:: Using the information ::
A. Reproduce the passage of the promotoras article that begins at the words "With pen and" and ends after the words "in the center.".
B. Render this sentence from the promotoras article in Spanish: "With pen and notepad in hand, she’d peer into cars and trucks, smiling back at the masked faces of the elderly who could no longer gather and socialize in the center."

:: Page text ::
■ ■ ■ ■

The power of promotoras in the wake of COVID-19


Inez Herrera, left, and Alma Renteria, both Doña Ana County promotoras, practice a blanket-making technique taught at one of a number of classes offered to residents at community centers in the outlying areas. Promotoras, or community health workers, have helped residents in rural areas navigate the challenges of the COVID-19 pandemic and its aftermath.

This story was written in partnership with the Southern New Mexico Journalism Collaborative.

At the height of the COVID-19 pandemic, Loretta Gonzalez would stand outside a southern New Mexico community center awaiting senior citizens who were arriving for their daily drive-through meal distribution.

With pen and notepad in hand, she’d peer into cars and trucks, smiling back at the masked faces of the elderly who could no longer gather and socialize in the center.

“I would ask them if there was anything they wanted to say to the group,” said Gonzalez, a community health worker in Radium Springs, a small community of about 1,500 along southern New Mexico’s Rio Grande.  

She’d jot down their responses and, during spare moments of the day, translate them into English and Spanish, typing them in large letters onto a single sheet of paper. Then she’d make photocopies and, in the next drive-through meal distribution, would await the return of the elderly circle of friends, now with a stack of their messages to each other.

■ ■ ■ ■

Screenshot grounding data:
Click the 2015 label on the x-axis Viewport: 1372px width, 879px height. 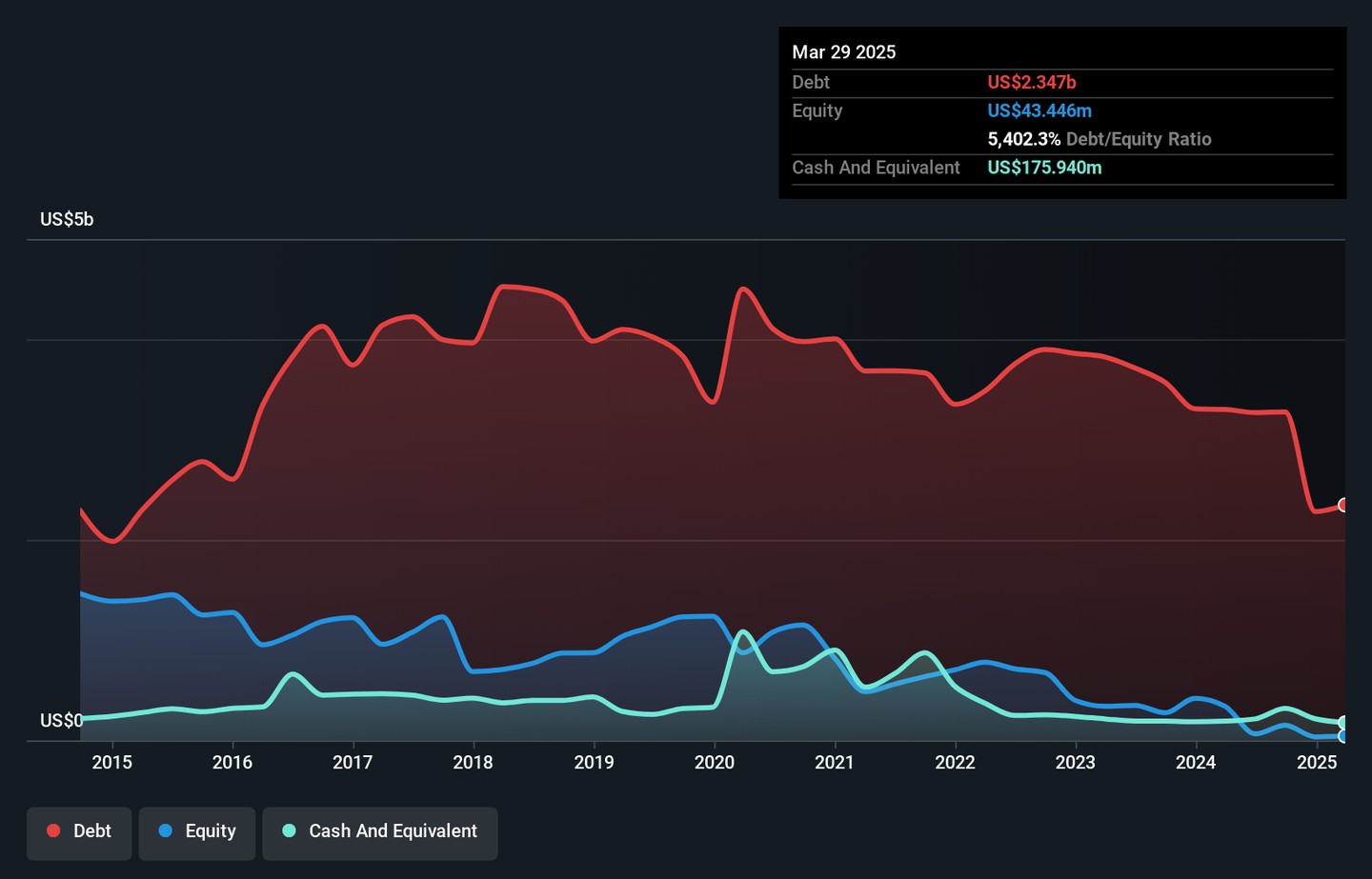[112, 763]
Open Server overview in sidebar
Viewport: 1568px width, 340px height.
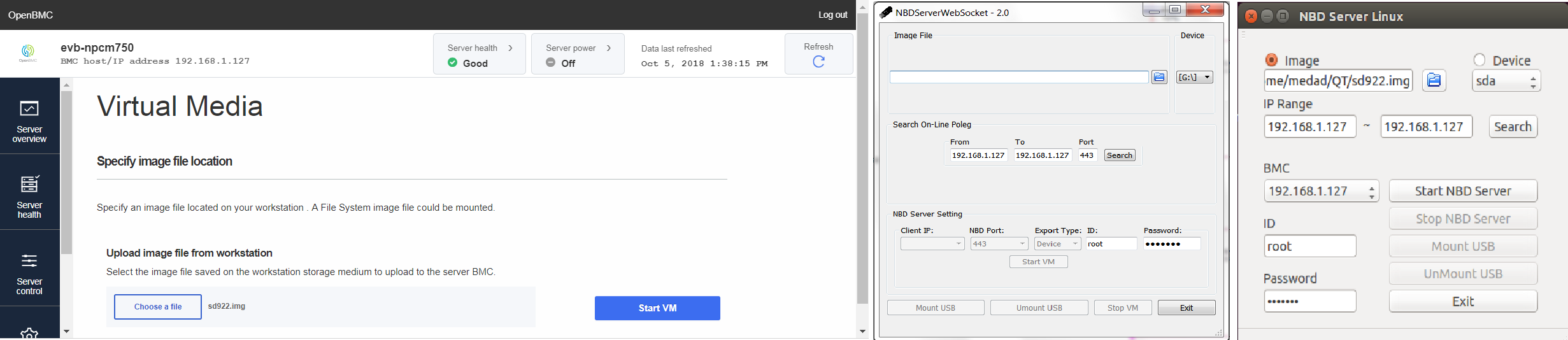tap(29, 121)
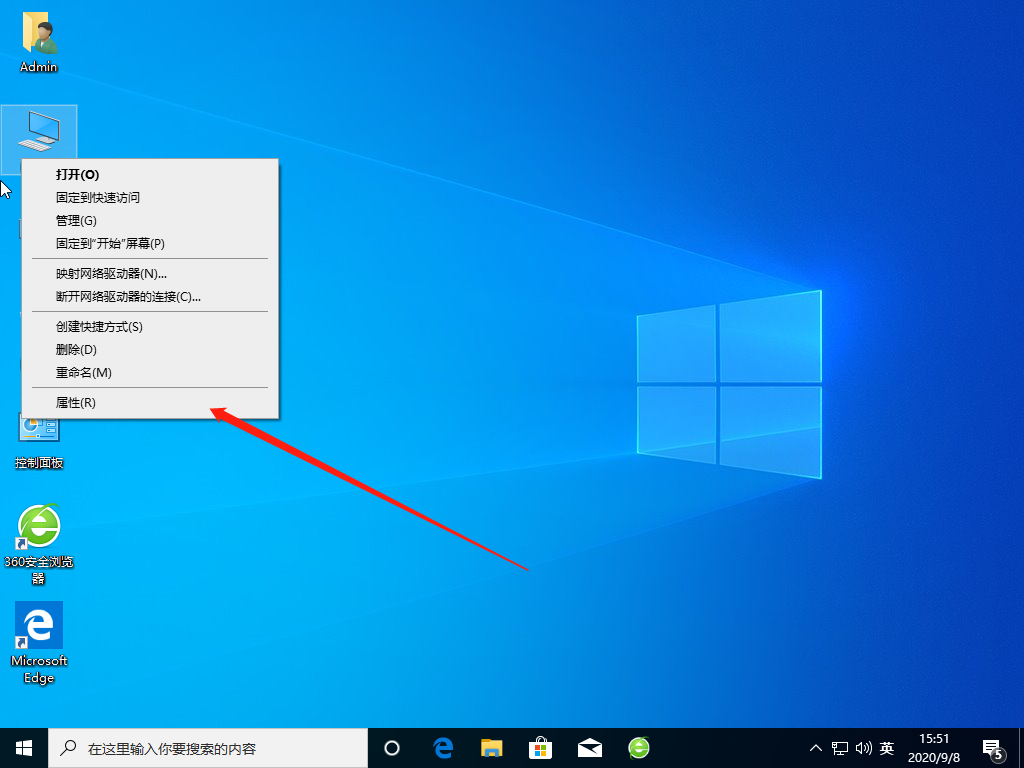Choose 属性(R) from the context menu
Image resolution: width=1024 pixels, height=768 pixels.
pyautogui.click(x=76, y=403)
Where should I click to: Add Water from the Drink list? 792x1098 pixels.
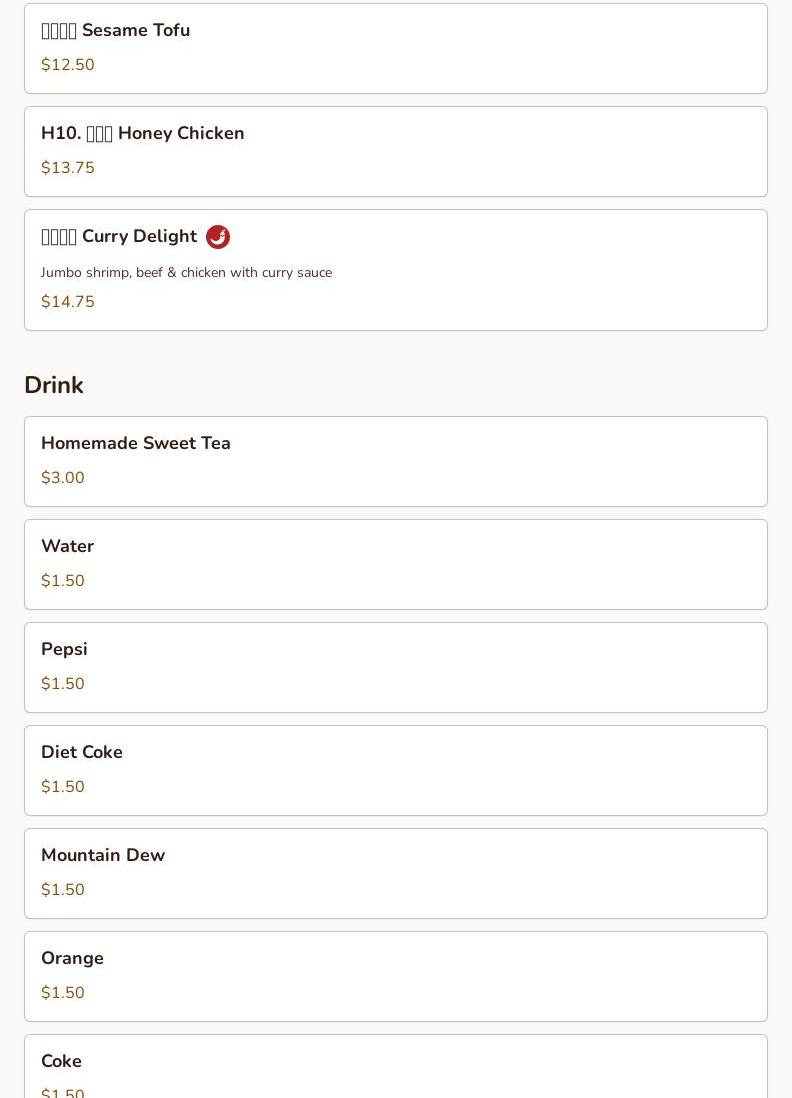tap(395, 564)
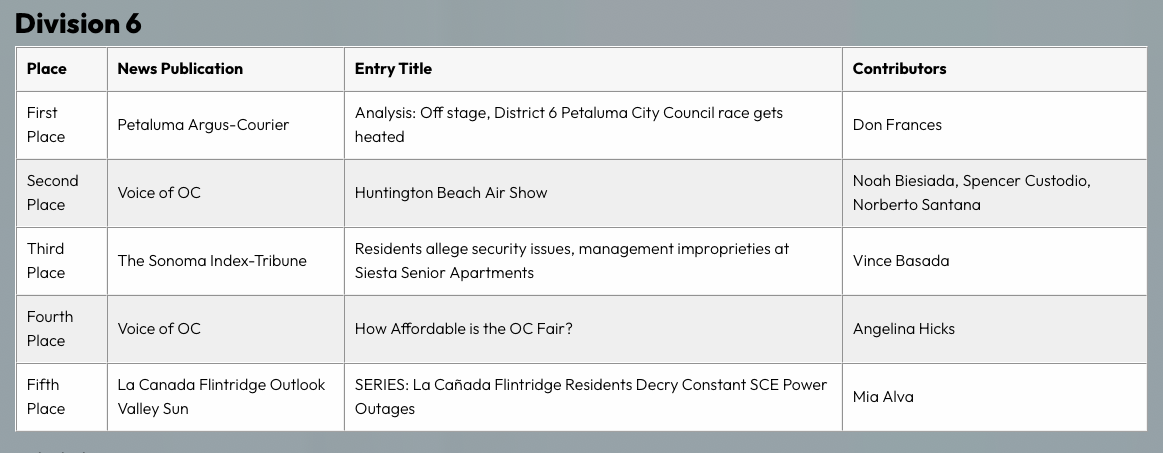Click contributor Mia Alva
This screenshot has height=453, width=1163.
pyautogui.click(x=883, y=397)
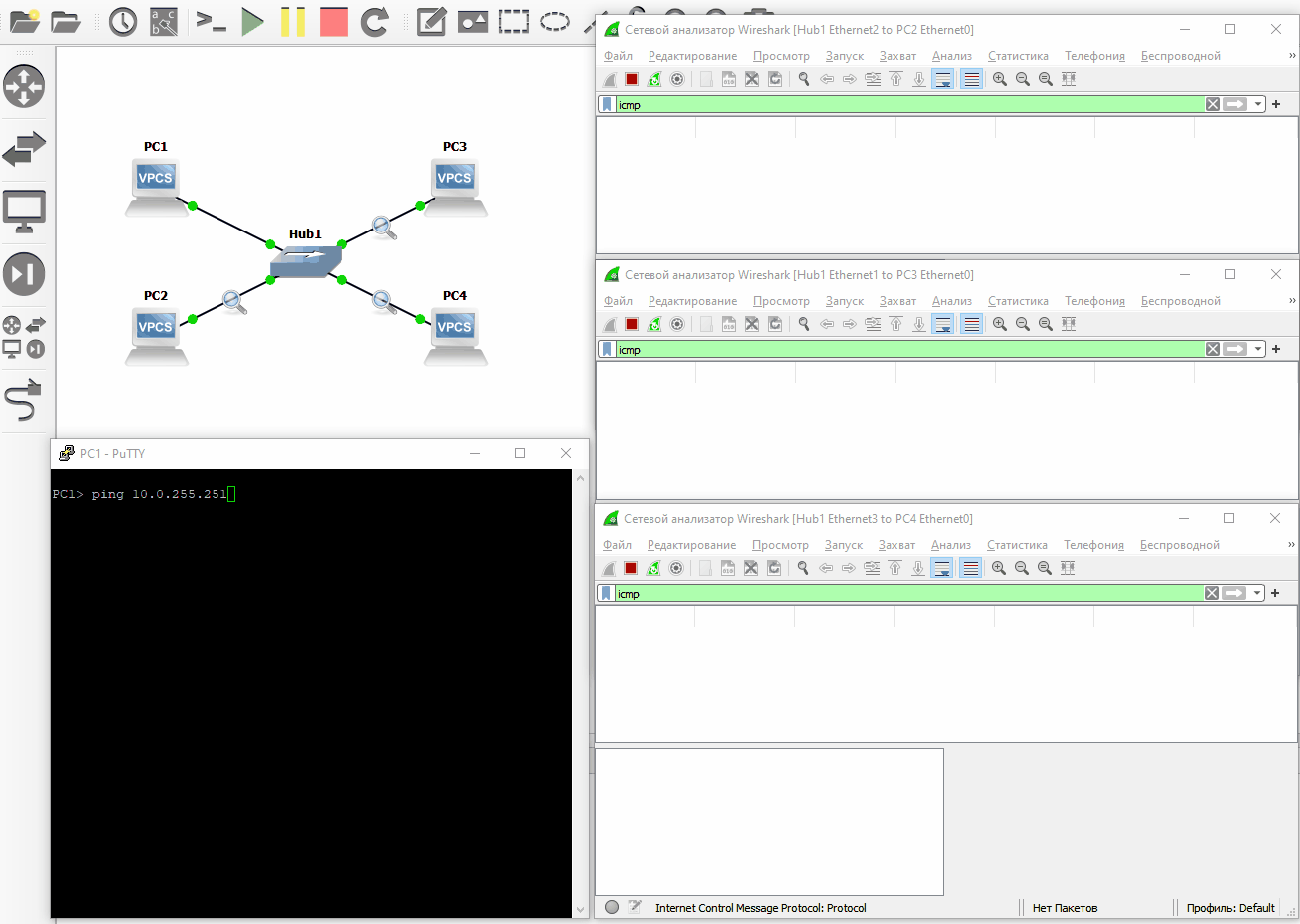Image resolution: width=1300 pixels, height=924 pixels.
Task: Stop all nodes with the red square button
Action: click(x=334, y=21)
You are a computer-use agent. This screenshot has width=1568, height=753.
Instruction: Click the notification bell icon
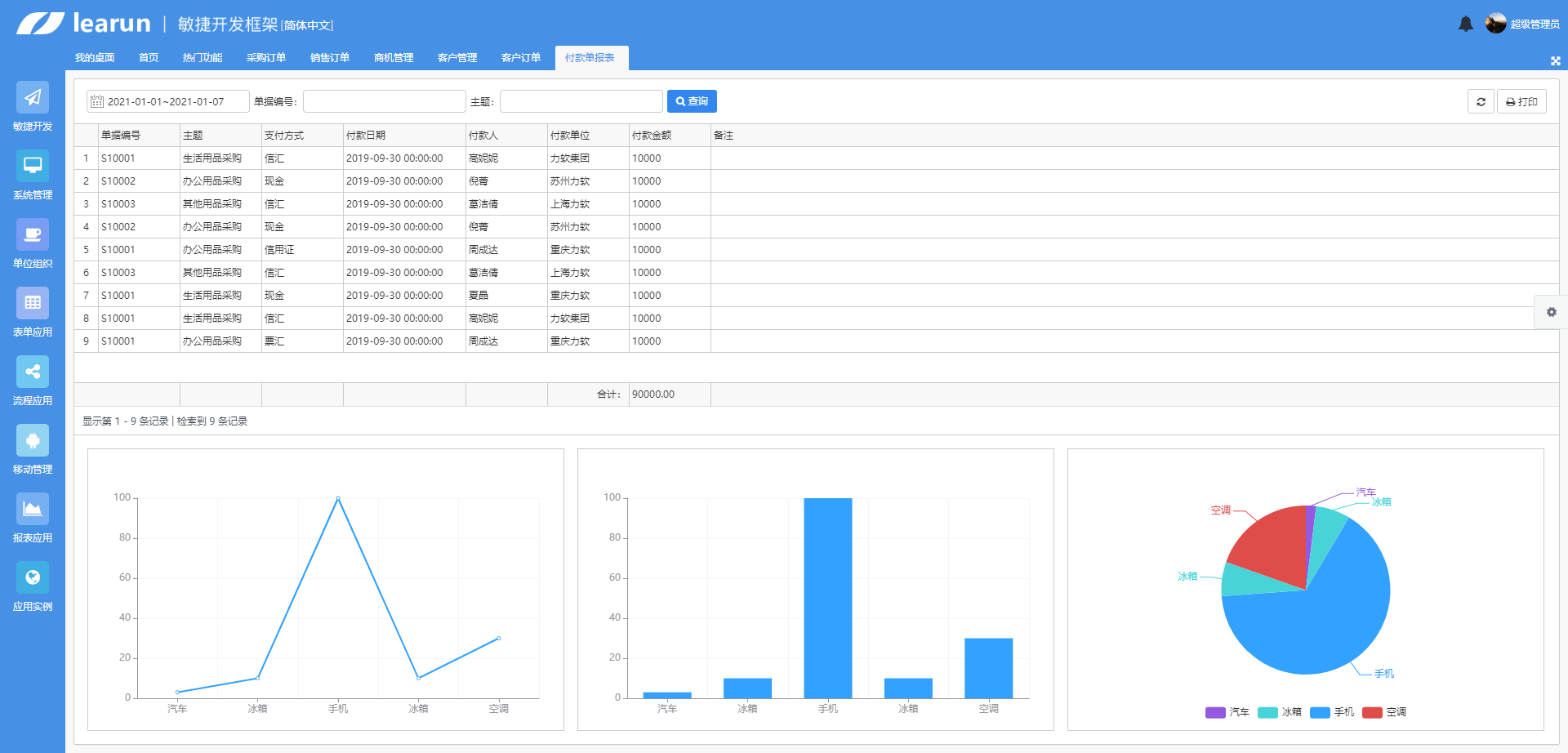(x=1465, y=24)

■ ■ ■ ■

:: Exercise responses ::
A.
With pen and notepad in hand, she’d peer into cars and trucks, smiling back at the masked faces of the elderly who could no longer gather and socialize in the center.

B. Con bolígrafo y libreta en mano, se asomaba a los autos y camionetas, devolviendo la sonrisa a los rostros cubiertos con mascarillas de los ancianos que ya no podían reunirse ni convivir en el centro.